Saved data entries:
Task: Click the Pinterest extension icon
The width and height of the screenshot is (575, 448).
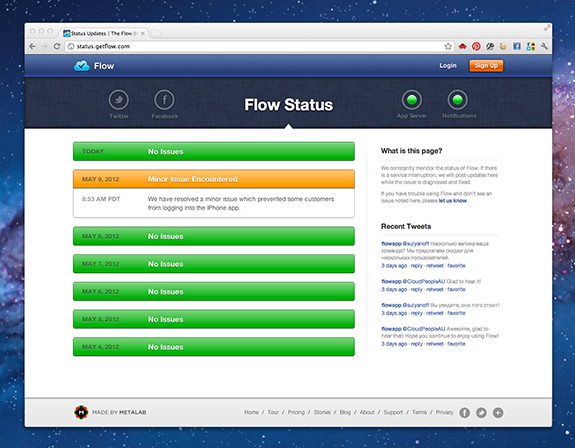Action: tap(476, 46)
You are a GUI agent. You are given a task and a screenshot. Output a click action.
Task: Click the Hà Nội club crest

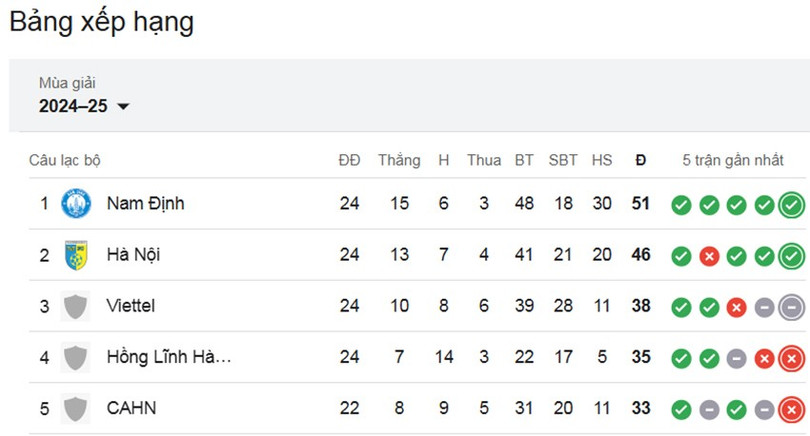tap(76, 255)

**YOUR INSTRUCTIONS**
Before answering, please find the line containing "The width and" above, then copy exactly from it through the last line of the entries, both included, without pictures.

**WRITTEN ANSWER**
The width and height of the screenshot is (575, 448).
Action: tap(476, 46)
You are a GUI agent. You are given a task and a screenshot. Output a click action.
Task: Click the Hà Nội club crest

tap(76, 255)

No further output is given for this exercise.